**Excerpt:**
________

You are viewing a plain text version of this content. The canonical link for it is here.
Posted to solr-user@lucene.apache.org by James Brady <ja...@gmail.com> on 2008/02/28 04:08:02 UTC

Strategy for handling large (and growing) index: horizontal partitioning?

Hi all,
Our current setup is a master and slave pair on a single machine,  
with an index size of ~50GB.

Query and update times are still respectable, but commits are taking  
~20% of time on the master, while our daily index optimise can up to  
4 hours...
Here's the most relevant part of solrconfig.xml:
     <useCompoundFile>true</useCompoundFile>
     <mergeFactor>10</mergeFactor>
     <maxBufferedDocs>1000</maxBufferedDocs>
     <maxMergeDocs>10000</maxMergeDocs>
     <maxFieldLength>10000</maxFieldLength>

I've given both master and slave 2.5GB of RAM.

Does an index optimise read and re-write the whole thing? If so,  
taking about 4 hours is pretty good! However, the documentation here:
http://wiki.apache.org/solr/CollectionDistribution?highlight=%28ten 
+minutes%29#head-cf174eea2524ae45171a8486a13eea8b6f511f8b
states "Optimizations can take nearly ten minutes to run..." which  
leads me to think that we've grossly misconfigured something...

Firstly, we would obviously love any way to reduce this optimise time  
- I have yet to experiment extensively with the settings above, and  
optimise frequency, but some general guidance would be great.

Secondly, this index size is increasing monotonously over time and as  
we acquire new users. We need to take action to ensure we can scale  
in the future. The approach we're favouring at the moment is  
horizontal partitioning of indices by user id as our data suits this  
scheme well. A given index would hold the indexed data for n users,  
where n would probably be between 1 and 100 users, and we will have  
multiple indices per search server.

Running server per index is impractical, especially for a small n, so  
is a sinlge Solr instance capable of managing multiple searchers and  
writers in this way? Following on from that, does anyone know of  
limiting factors in Solr or Lucene that would influence our decision  
on the value of n - the number of users per index?

________

**Tasks and exercises:**
**1.** Answer these questions from the Solr mailing-list post, one line each, labeled the same way:
(a) How much RAM has been given to both the master and the slave?
(b) What value is set for mergeFactor in the quoted solrconfig.xml?
(c) Between how many users would a single index probably hold data for?
**2.** How would you render this sentence from the Solr mailing-list post in Spanish: "I've given both master and slave 2.5GB of RAM."
**3.** Extend the Solr mailing-list post with new writing that follows on from its final sentence.

**Dataset content:**
________

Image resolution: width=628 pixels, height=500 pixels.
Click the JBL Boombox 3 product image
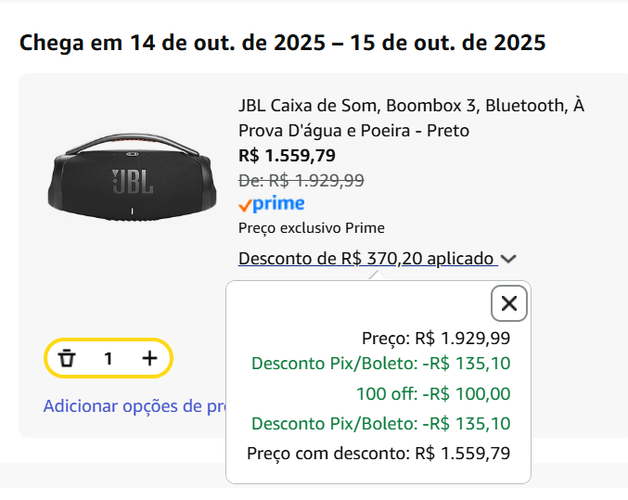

________

**Answers to the problems:**
**1.**
(a) 2.5GB
(b) 10
(c) Between 1 and 100 users

**2.** He asignado 2,5 GB de RAM tanto al maestro como al esclavo.

**3.**
Thanks!
James




Re: Strategy for handling large (and growing) index: horizontal partitioning?

Posted by Walter Underwood <wu...@netflix.com>.
We should probably work out a rule of thumb, like "10-20 minutes per
gigabyte". I'll send a separate message to collect that info.

wunder

On 2/28/08 9:59 AM, "James Brady" <ja...@gmail.com> wrote:

> Hi, yes a post-optimise copy takes 45 minutes at present. Disk IO is
> definitely the bottleneck, you're right -- iostat was showing 100%
> utilisation for the 5 hours it took to optimise yesterday...
> 
> The master and slave are on the same disk, and it's definitely on my
> list to fix that, but the searcher is so lightly loaded compared to
> the indexer that I don't think it will win us too much.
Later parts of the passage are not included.